BEST SUPPORTING ACTRESS
June Squibb, Nebraska
Squibb offers an entertaining and candid performance in Nebraska as the wife of a man who’s the winner of a million-dollar sweepstakes. It’s impressive how the 84-year-old teddy bear-loving Squibb can so effortlessly take on such a salty character like Kate.
Nicole Kidman, Stoker
I’m I the only one who still likes Nicole Kidman? She was so weird and creepy in this movie. She was weird and creepy, but in a more everyday kind of way. I really liked this movie, but it would have been significantly less dramatic without a disheveled Nicole breathing her lines everywhere.

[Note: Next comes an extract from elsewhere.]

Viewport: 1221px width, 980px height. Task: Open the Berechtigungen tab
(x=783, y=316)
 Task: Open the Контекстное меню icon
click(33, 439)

Lupita Nyong’o, 12 Years a Slave
Lupita Nyong’o has such poise, such depth,and such emotive control that it is breathtaking to watch her work. She stole every scene she graced from actors and actresses far more experienced and famous than she, and she broke my heart every time.- Jenna
Jennifer Lawrence, American Hustle
Jennifer Lawrence got some heat for being too young for this role (and furthermore, some heat for not deserving her Oscar nom), a woman damaged by marriage and poor life decisions, a woman much older than 23. However, for me, her age added complexity to her character. Whether or not Rosalyn was written as an older woman, to see a young person in such an unhappy place makes the character that much more tragic, and one that only few young actresses could make so convincing.

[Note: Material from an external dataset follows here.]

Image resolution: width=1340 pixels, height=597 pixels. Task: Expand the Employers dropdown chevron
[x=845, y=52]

Jena Malone, The Hunger Games: Catching Fire
I’ve loved Malone since I saw her in Stepmom back in 1998 and she’s always been a favourite supporting of mine. She always plays these sassy, kind of snippy roles that totally work for her. And after reading The Hunger Games books, she plays Johanna perfectly and I can’t imagine a better casting decision for that character.
Margo Martindale, August: Osage County
All the ladies of August: Osage County–Julia Roberts, Meryl, Streep Abigail Breslin (yes, she’s old enough to call a lady now), Julianne Nicholson, Juliette Lewis–give powerhouse performances, particularly Meryl, who as deserving of, but unlikely to actually get an Oscar as she was when she starred in Julie & Julia. But Martindale really impressed me as Mattie Fae, as she seamlessly transitioned between her character’s over-the-top outer personality (think hugging everyone and yelling across the room) and her tortured inner one (think crying stoically while admitting a dark truth she’s buried deep down, underneath all her childhood trauma, for her whole life) over the course of just one single scene.